Understanding what it's like to 'be a girl' in Myanmar

Kantar worked with SPRING Accelerator to uncover what it is like ‘being a girl’ in Myanmar, helping to transform lives of girls aged 10-19.

Challenge

Going through adolescence is a fundamentally formative experience for any girl regardless of culture or race. In Myanmar, this experience is little understood. This 2018 study designed to generate new insight to help businesses better understand girls and design better products, services and opportunities to bring about positive change in the lives of large numbers of adolescent girls.

Approach

Our Myanmar team conducted a ‘girl landscaping’ study, using a range of participatory approaches including drawing and overnight home-stays.
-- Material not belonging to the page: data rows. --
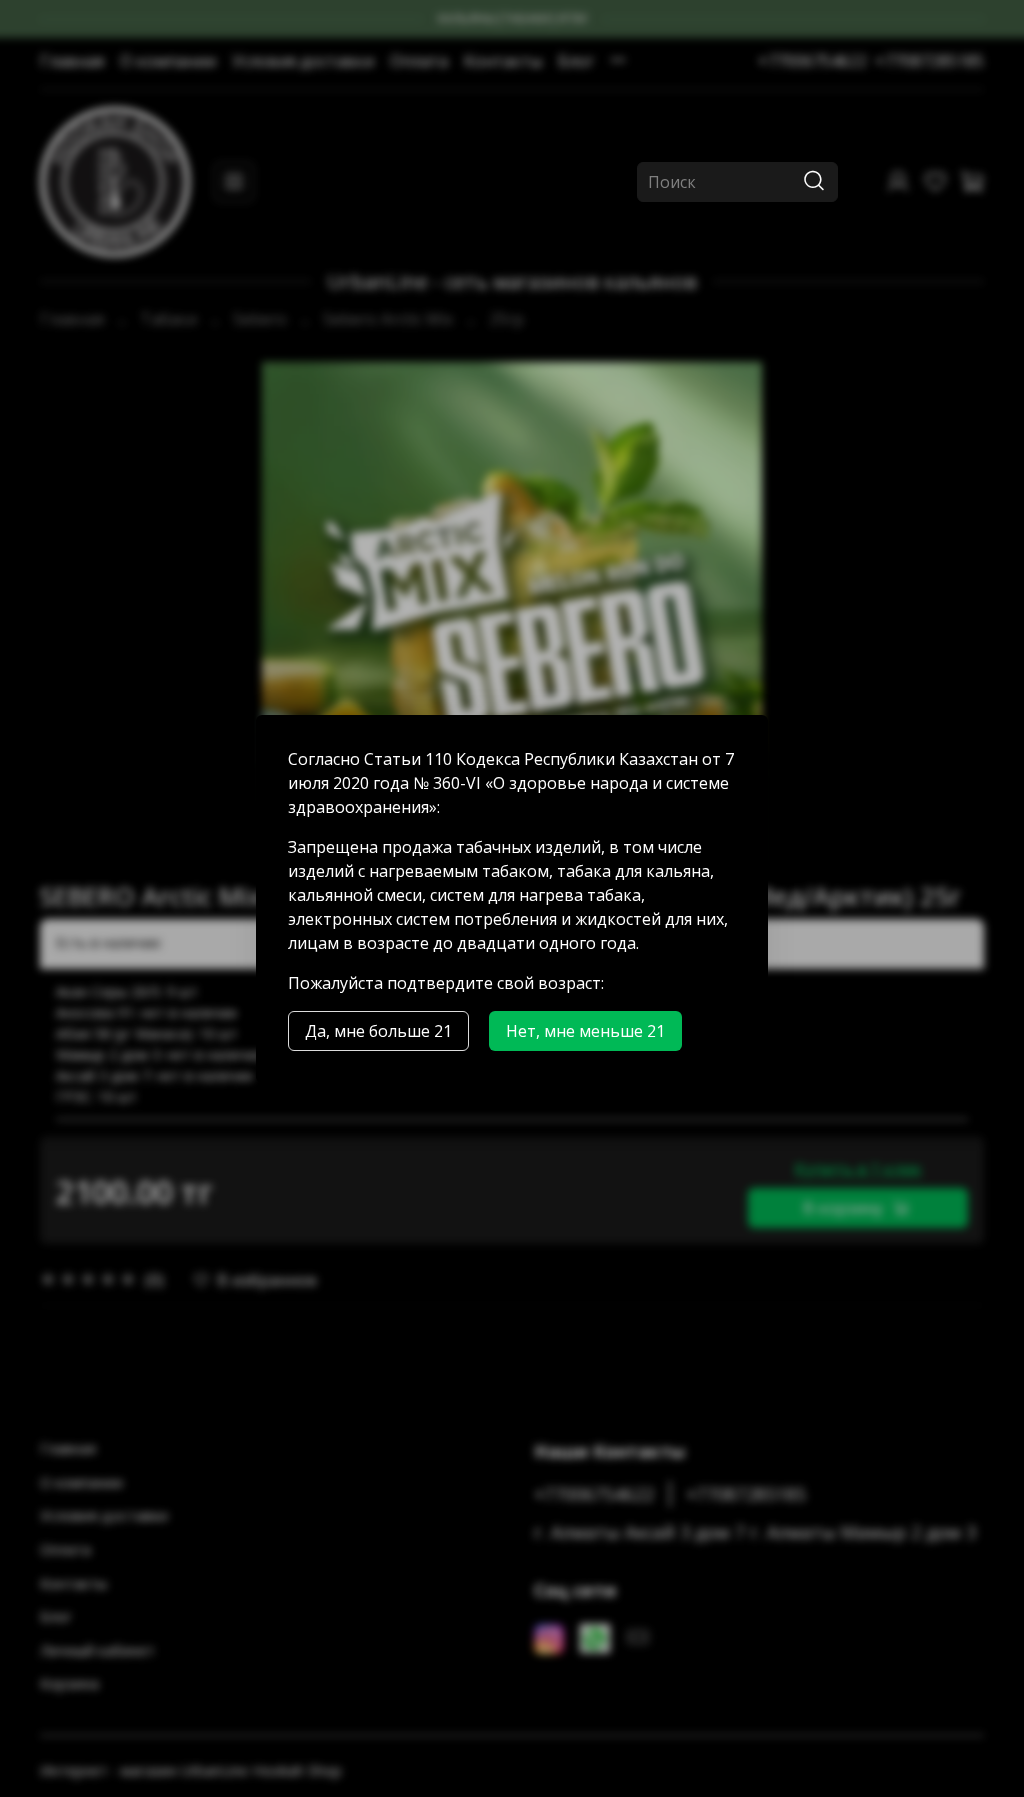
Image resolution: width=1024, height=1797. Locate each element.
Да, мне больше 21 (378, 1031)
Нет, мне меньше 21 (585, 1031)
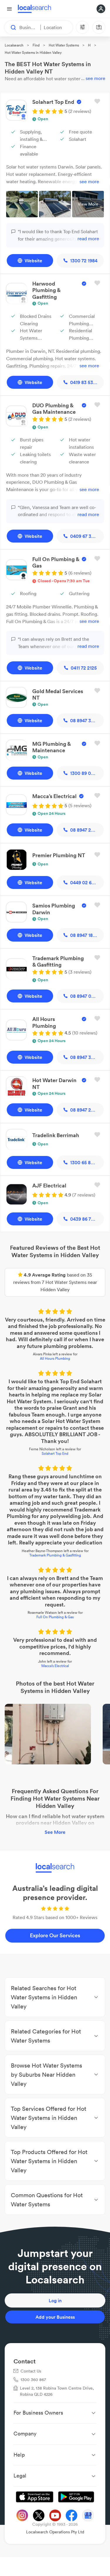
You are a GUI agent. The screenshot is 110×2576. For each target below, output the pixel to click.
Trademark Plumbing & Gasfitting (55, 1555)
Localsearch (14, 45)
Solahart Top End (55, 1453)
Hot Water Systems (64, 45)
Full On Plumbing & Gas (55, 1617)
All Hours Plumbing (55, 1358)
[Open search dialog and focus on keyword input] (10, 27)
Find (36, 45)
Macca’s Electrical (55, 1666)
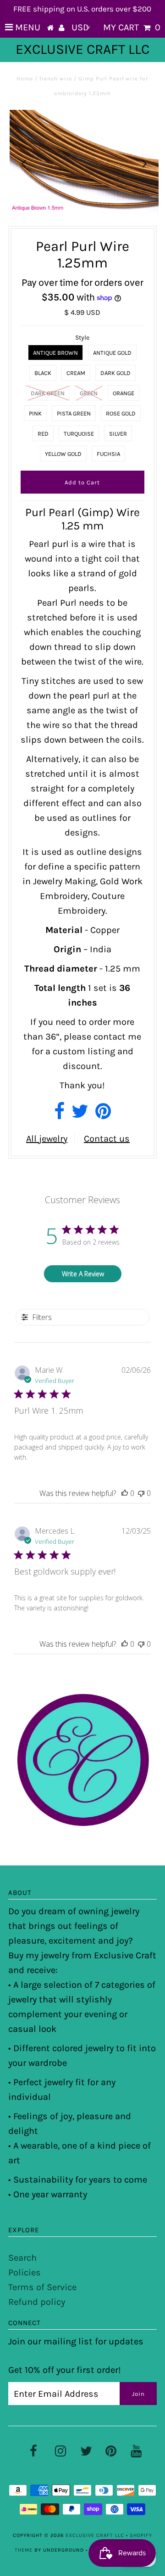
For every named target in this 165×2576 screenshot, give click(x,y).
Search (22, 2257)
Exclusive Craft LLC (82, 49)
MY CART (131, 27)
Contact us (107, 1138)
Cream (75, 373)
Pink (35, 413)
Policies (24, 2272)
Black (42, 373)
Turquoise (79, 433)
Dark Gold (115, 373)
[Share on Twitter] (80, 1114)
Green (89, 393)
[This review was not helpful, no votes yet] (141, 1493)
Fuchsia (108, 453)
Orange (123, 393)
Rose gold (121, 413)
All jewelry (46, 1138)
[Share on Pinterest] (103, 1114)
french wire (55, 78)
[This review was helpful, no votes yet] (124, 1493)
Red (43, 433)
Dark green (48, 393)
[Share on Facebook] (59, 1114)
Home (24, 78)
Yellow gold (63, 453)
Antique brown (55, 352)
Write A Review (83, 1273)
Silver (118, 433)
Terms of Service (42, 2287)
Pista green (74, 413)
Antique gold (112, 352)
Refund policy (36, 2302)
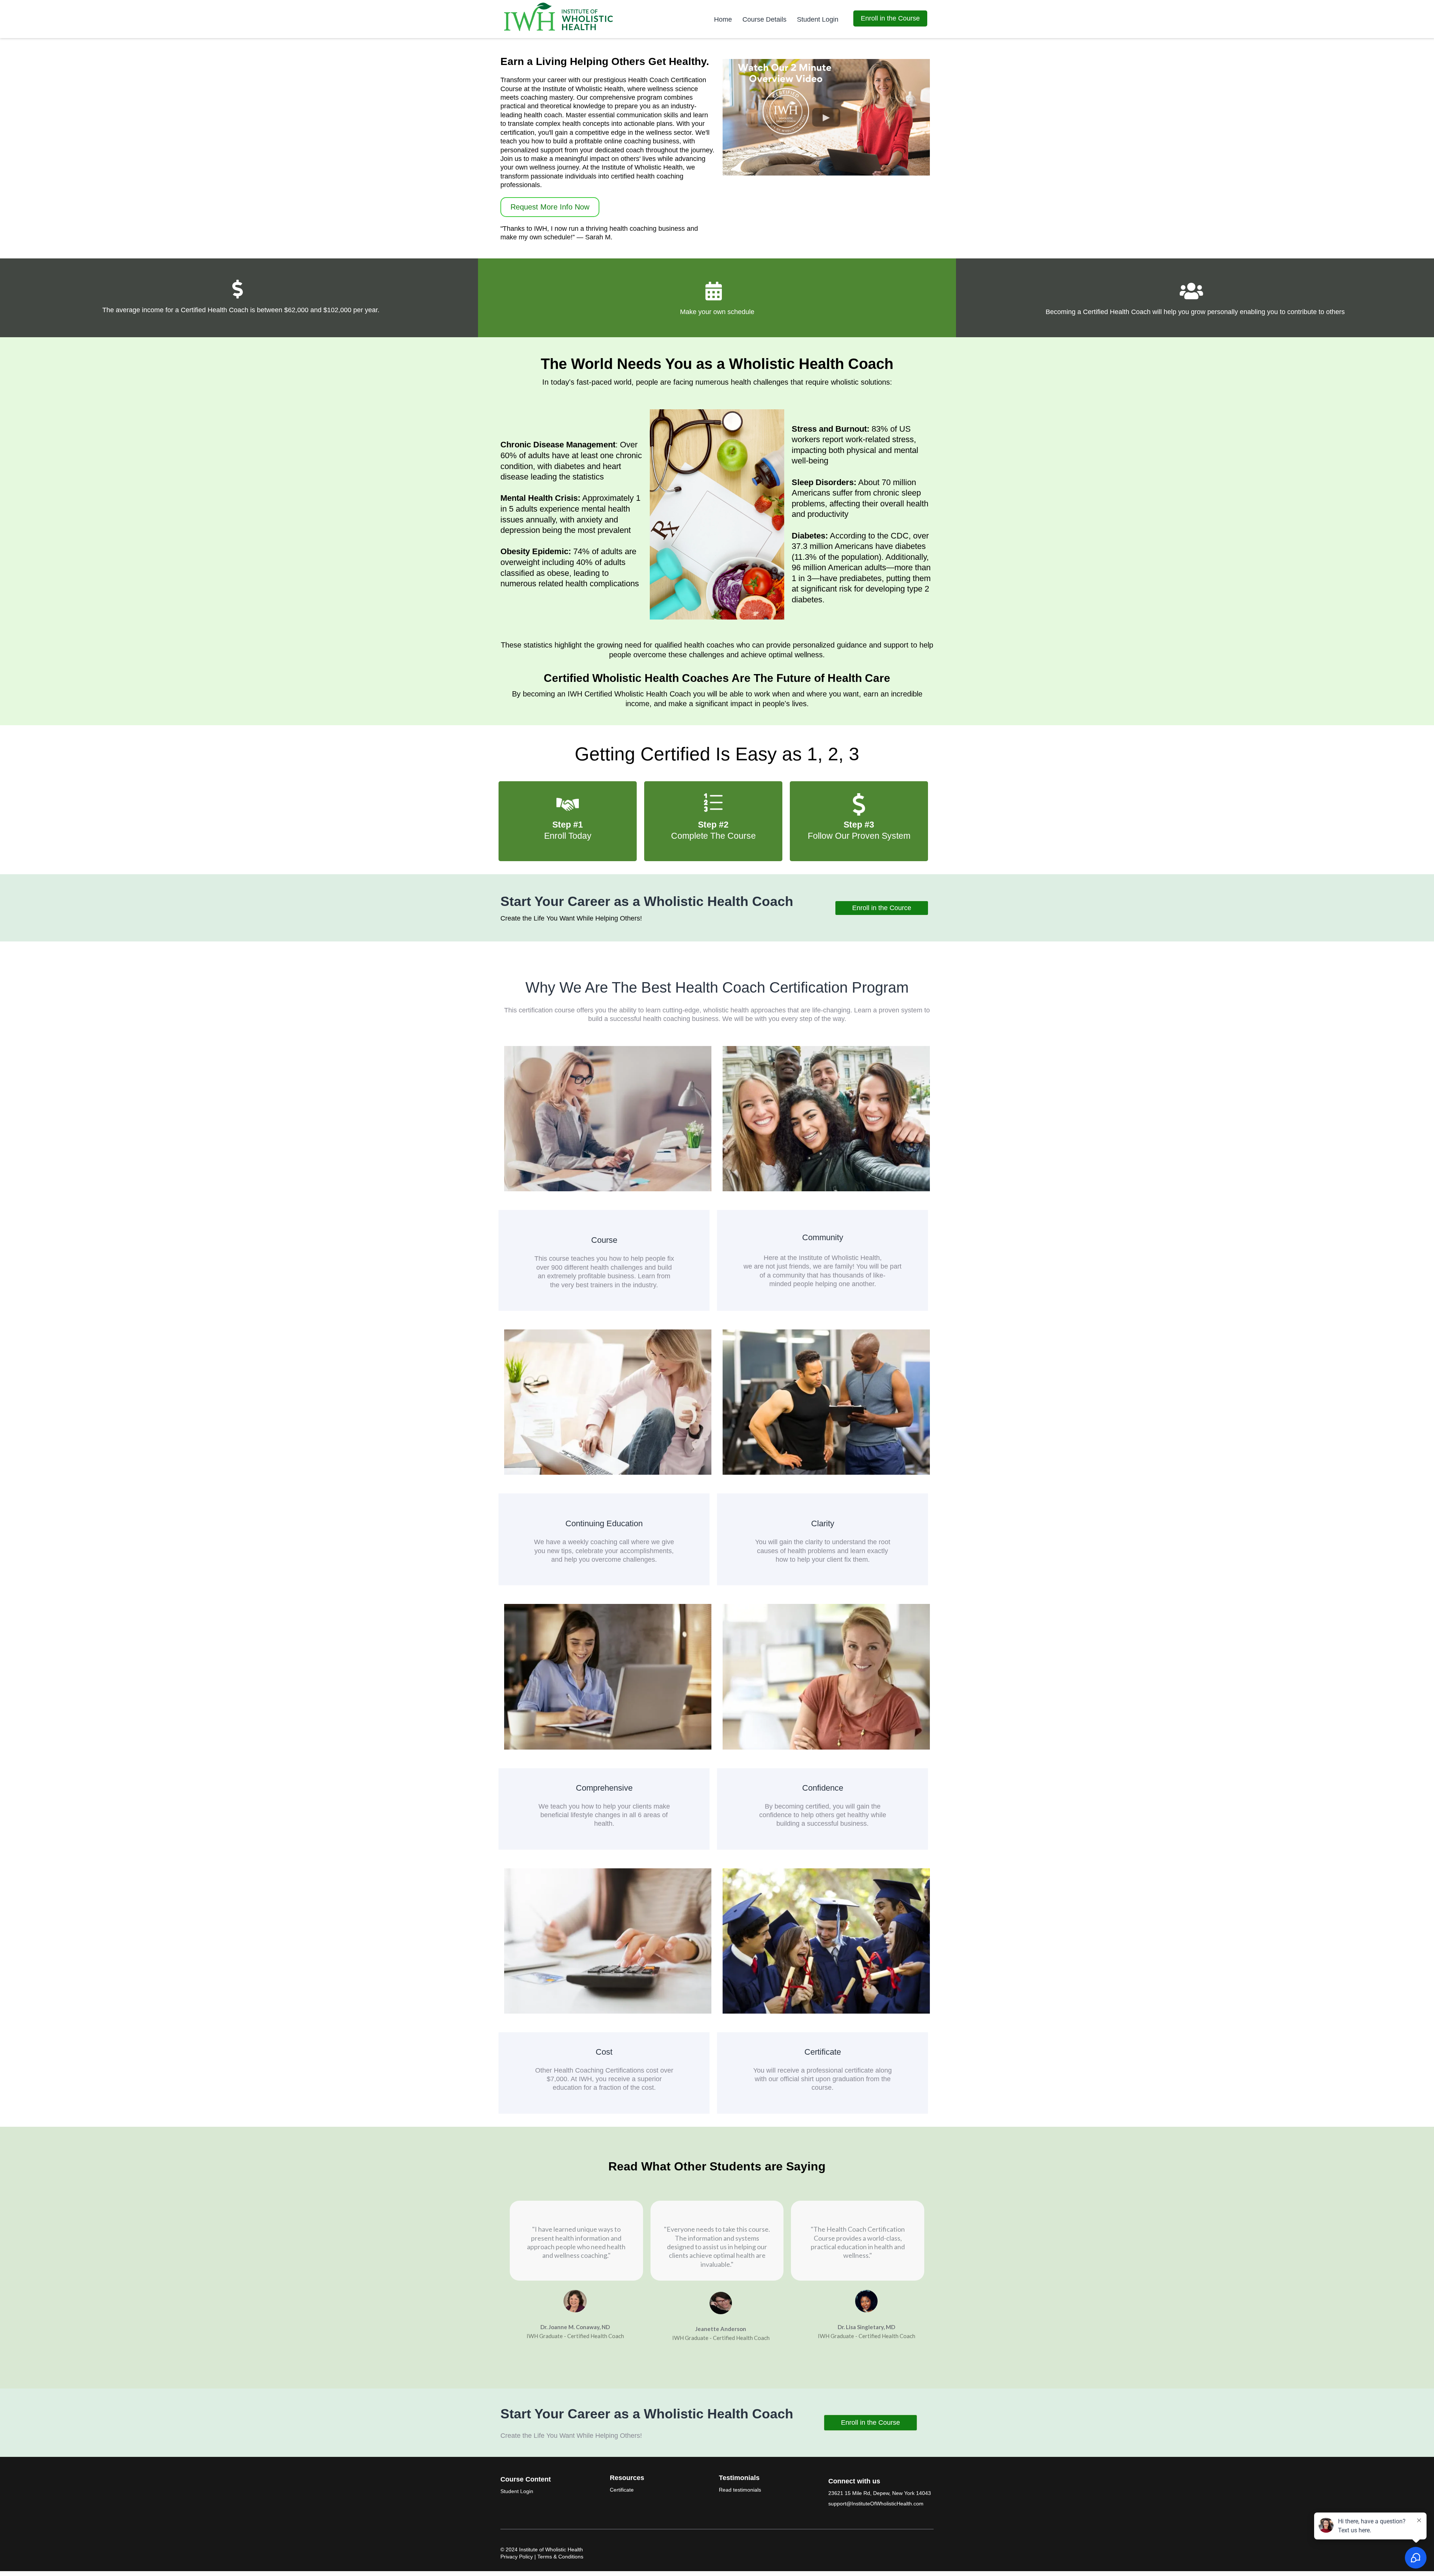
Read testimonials (740, 2490)
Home (723, 19)
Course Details (764, 19)
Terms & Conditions (560, 2557)
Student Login (817, 19)
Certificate (622, 2490)
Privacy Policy (516, 2557)
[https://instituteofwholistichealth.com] (559, 17)
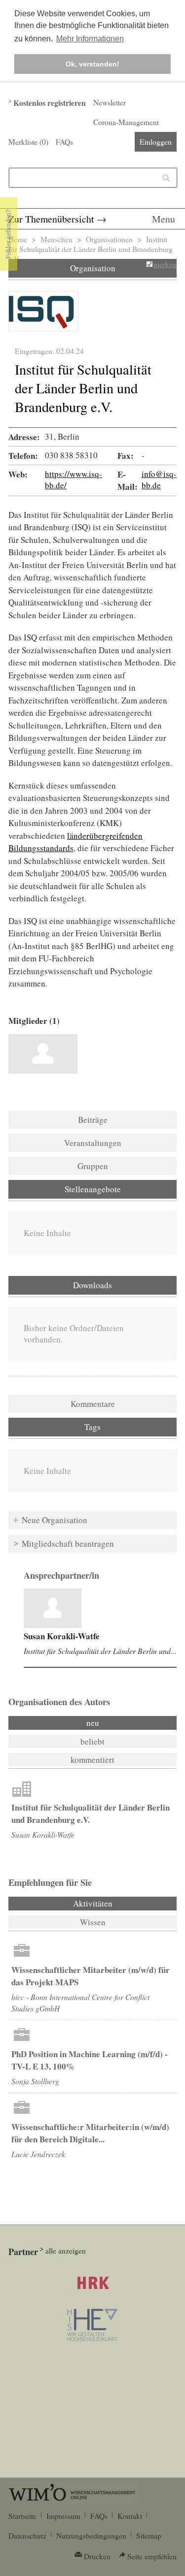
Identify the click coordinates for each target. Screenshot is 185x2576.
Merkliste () (28, 142)
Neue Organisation (54, 1520)
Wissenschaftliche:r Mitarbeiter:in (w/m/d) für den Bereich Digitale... (90, 2133)
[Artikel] (52, 1608)
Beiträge (93, 1119)
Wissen (93, 1922)
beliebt (92, 1741)
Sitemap (148, 2536)
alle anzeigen (65, 2251)
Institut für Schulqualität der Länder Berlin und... (100, 1651)
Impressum (63, 2516)
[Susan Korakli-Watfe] (42, 1054)
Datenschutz (27, 2536)
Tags (92, 1426)
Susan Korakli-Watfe (62, 1636)
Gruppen (92, 1166)
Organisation (92, 268)
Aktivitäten (119, 1903)
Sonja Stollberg (35, 2081)
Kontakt (129, 2516)
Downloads (92, 1285)
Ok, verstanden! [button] (92, 64)
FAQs (64, 142)
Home (17, 239)
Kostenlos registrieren (49, 102)
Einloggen (156, 142)
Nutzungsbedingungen (91, 2536)
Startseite (22, 2516)
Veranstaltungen (92, 1142)
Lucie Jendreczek (38, 2154)
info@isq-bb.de (159, 479)
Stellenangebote (93, 1189)
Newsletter (109, 102)
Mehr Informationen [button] (90, 38)
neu (92, 1722)
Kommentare (93, 1403)
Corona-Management (126, 122)
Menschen (56, 239)
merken (165, 264)
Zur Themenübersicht (51, 218)
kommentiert (92, 1759)
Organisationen (109, 239)
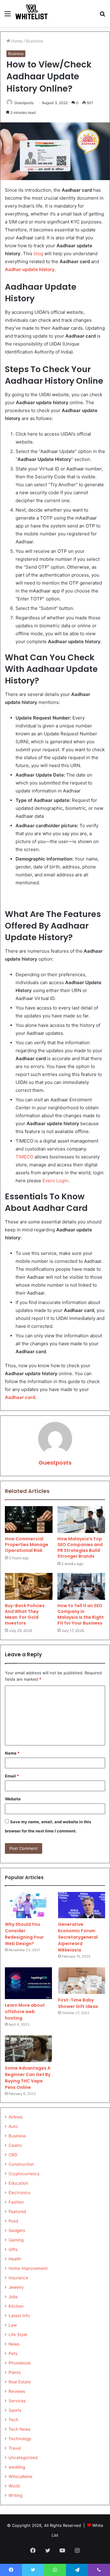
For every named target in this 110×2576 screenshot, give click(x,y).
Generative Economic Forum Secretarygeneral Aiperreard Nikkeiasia (78, 1937)
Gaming (16, 2239)
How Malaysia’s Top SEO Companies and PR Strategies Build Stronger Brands (80, 1547)
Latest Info (19, 2315)
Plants (15, 2372)
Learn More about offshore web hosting (25, 2011)
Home (16, 40)
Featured (17, 2211)
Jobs (13, 2296)
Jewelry (16, 2287)
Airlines (16, 2116)
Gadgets (17, 2230)
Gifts (13, 2249)
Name (12, 1753)
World (14, 2486)
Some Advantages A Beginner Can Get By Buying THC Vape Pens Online (27, 2077)
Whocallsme (20, 2476)
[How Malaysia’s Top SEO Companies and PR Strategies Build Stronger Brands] (81, 1519)
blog (38, 253)
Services (17, 2400)
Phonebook (20, 2362)
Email (12, 1775)
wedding (17, 2467)
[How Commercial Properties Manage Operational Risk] (29, 1519)
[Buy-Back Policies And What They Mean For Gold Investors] (29, 1586)
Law (13, 2325)
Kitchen (16, 2306)
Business (34, 40)
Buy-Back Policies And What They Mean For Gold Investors (25, 1614)
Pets (13, 2353)
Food (13, 2221)
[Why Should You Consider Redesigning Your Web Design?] (28, 1905)
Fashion (16, 2202)
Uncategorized (23, 2457)
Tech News (20, 2429)
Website (13, 1798)
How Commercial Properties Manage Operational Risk (26, 1544)
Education (18, 2183)
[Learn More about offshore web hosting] (28, 1983)
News (14, 2344)
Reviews (17, 2391)
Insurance (18, 2277)
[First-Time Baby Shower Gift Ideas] (81, 1980)
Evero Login (55, 1180)
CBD (13, 2154)
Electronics (19, 2192)
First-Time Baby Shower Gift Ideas (78, 2003)
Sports (15, 2410)
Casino (15, 2145)
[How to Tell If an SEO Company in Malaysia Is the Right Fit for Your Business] (81, 1586)
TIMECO (24, 1157)
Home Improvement (28, 2268)
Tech (13, 2419)
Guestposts (55, 1462)
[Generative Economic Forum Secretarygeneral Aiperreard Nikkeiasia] (81, 1905)
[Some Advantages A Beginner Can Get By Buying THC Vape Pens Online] (28, 2048)
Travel (15, 2448)
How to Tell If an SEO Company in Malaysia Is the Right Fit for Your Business (80, 1614)
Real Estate (20, 2381)
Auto (13, 2126)
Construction (21, 2164)
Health (15, 2258)
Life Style (18, 2334)
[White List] (31, 13)
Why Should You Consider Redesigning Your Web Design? (24, 1934)
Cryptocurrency (24, 2173)
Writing (15, 2495)
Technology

These methods illuminated girls’ lives in context generating powerful insights into their earning, learning, saving and keeping safe. The team then led Human-Centered Design (HCD) testing of a set of business prototypes created by each girl-focused enterprise.

Insight

Through workshops with girls, parents, teachers, religious leaders, and local decision-makers, we helped SPRING to navigate competing priorities and motivations. For example, girls’ desire for independence versus safety in public places; or parents’ and girls’ longing for education versus the need to earn, to care for relatives or to marry.

Impact

Subsequently, Kantar in Myanmar has set up training for teams from civil-society based organisations across Myanmar in these girl research techniques, thereby contributing to the sustainability of girl-focused business innovation and aligning with the Sustainable Development Goal of achieving gender equality and empowering all women and girls (SDG 5).